I want ALL the details! LOL Well, they tend to pee if they get scared....so just scare the pee out of em!


----------



## OneFineAcre (Jul 27, 2016)

Tanya said:


> This is the mini today...everything is under her...View attachment 20148 View attachment 20149



She's a nice goat.


----------



## Tanya (Jul 27, 2016)

Heres maybe a better comparison...first pic is march second pic is june bottom pic is 20 minutes ago


----------



## Tanya (Jul 27, 2016)

Dage said:


> I want ALL the details! LOL Well, they tend to pee if they get scared....so just scare the pee out of em!




The bleach test is 1 cup bleach 10cc pee if it wont stop bubbleing its a pregnant goat...
The dandelion test just pour pee over dandelion leaves let soak for 10 minutes and see if they have red blisters if they do then pregnant goat..


----------



## Dage (Jul 27, 2016)

Tanya said:


> The bleach test is 1 cup bleach 10cc pee if it wont stop bubbleing its a pregnant goat...
> The dandelion test just pour pee over dandelion leaves let soak for 10 minutes and see if they have red blisters if they do then pregnant goat..



That´s so awesome! I´ve gotta try that!


----------



## Tanya (Jul 27, 2016)

How reliable is trying to feel for babies?  Can they hide?

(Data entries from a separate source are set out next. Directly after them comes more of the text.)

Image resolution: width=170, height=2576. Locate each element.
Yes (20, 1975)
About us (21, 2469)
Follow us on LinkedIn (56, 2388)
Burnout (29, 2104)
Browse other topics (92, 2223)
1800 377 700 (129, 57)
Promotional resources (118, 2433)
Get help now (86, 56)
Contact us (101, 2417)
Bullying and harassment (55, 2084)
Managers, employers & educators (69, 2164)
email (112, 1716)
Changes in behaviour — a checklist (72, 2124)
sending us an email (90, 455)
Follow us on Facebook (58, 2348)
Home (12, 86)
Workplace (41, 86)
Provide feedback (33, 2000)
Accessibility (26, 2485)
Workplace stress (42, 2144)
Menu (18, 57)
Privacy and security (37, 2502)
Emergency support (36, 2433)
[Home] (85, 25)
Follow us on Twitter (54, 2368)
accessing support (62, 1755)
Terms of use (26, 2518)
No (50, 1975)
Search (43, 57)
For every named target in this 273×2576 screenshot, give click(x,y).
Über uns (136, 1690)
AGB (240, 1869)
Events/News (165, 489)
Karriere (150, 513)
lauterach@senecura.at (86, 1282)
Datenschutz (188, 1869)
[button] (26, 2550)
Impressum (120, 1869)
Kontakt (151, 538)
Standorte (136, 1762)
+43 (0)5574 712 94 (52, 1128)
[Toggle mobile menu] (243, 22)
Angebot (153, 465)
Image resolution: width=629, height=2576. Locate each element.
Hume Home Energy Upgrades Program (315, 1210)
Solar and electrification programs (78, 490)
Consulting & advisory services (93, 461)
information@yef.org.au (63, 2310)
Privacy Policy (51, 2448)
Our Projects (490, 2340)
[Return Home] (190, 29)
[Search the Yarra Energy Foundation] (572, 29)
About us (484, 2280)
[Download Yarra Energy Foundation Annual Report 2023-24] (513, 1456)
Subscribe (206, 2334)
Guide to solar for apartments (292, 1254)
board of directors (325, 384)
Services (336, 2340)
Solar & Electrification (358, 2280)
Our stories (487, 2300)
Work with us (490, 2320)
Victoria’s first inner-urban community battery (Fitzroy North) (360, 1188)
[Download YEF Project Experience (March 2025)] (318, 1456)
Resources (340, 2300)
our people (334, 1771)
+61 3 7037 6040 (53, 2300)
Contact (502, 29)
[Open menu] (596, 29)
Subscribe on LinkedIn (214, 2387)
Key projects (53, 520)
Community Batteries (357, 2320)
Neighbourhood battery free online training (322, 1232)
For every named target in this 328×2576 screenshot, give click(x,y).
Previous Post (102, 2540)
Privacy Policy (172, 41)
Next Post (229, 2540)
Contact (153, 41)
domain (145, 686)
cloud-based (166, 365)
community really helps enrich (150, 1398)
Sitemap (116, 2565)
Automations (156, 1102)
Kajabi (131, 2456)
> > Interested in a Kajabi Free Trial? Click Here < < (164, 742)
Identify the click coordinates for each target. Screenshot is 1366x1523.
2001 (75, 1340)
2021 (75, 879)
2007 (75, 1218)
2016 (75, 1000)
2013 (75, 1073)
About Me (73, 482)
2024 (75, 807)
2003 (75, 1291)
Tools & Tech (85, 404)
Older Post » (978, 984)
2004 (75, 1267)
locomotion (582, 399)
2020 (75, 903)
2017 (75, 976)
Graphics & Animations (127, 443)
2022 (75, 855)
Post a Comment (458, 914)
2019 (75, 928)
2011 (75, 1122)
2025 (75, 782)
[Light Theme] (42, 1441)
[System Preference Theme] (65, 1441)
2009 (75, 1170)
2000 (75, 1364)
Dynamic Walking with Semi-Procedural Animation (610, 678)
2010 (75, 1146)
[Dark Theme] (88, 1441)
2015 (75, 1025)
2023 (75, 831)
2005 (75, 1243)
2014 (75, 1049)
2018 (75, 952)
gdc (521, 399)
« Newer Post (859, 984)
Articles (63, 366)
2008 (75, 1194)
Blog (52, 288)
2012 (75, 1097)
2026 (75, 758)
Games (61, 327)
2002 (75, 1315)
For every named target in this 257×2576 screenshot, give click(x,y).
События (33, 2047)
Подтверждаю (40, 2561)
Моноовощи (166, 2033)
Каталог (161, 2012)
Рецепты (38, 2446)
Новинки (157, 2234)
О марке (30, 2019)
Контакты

Or is it obvious?


----------



## Green Acres Farm (Jul 27, 2016)

That depends how far along they are, and yes they can be very good at hiding. 
Feel on the right side, not the left. If you ever feel a big, hard lump that moves, well...


----------



## Tanya (Jul 28, 2016)

http://www.ustream.tv/channel/8cAQSGvgUCB
I set up a live vid of the mini 
I decided to just watch her and see how shes acting when no one is out there. 
Please forgive any idiot kids who wave at the camera and the construction building a kidding room just in case one is pregnant..


----------



## Latestarter (Jul 28, 2016)

Ummm just went to the link and am watching someone standing in front of the TV dancing and shooting fireworks on the screen... doesn't look like goats to me


----------



## Tanya (Jul 28, 2016)

It plays old video if its off air sorry im having technical issues trying to get it worked out now


----------



## Goatgirl47 (Jul 28, 2016)

Your Mini-Lamancha is beautiful! She looks to be in great condition and has a nice, shiny coat. Not to mention her lovely blue eyes...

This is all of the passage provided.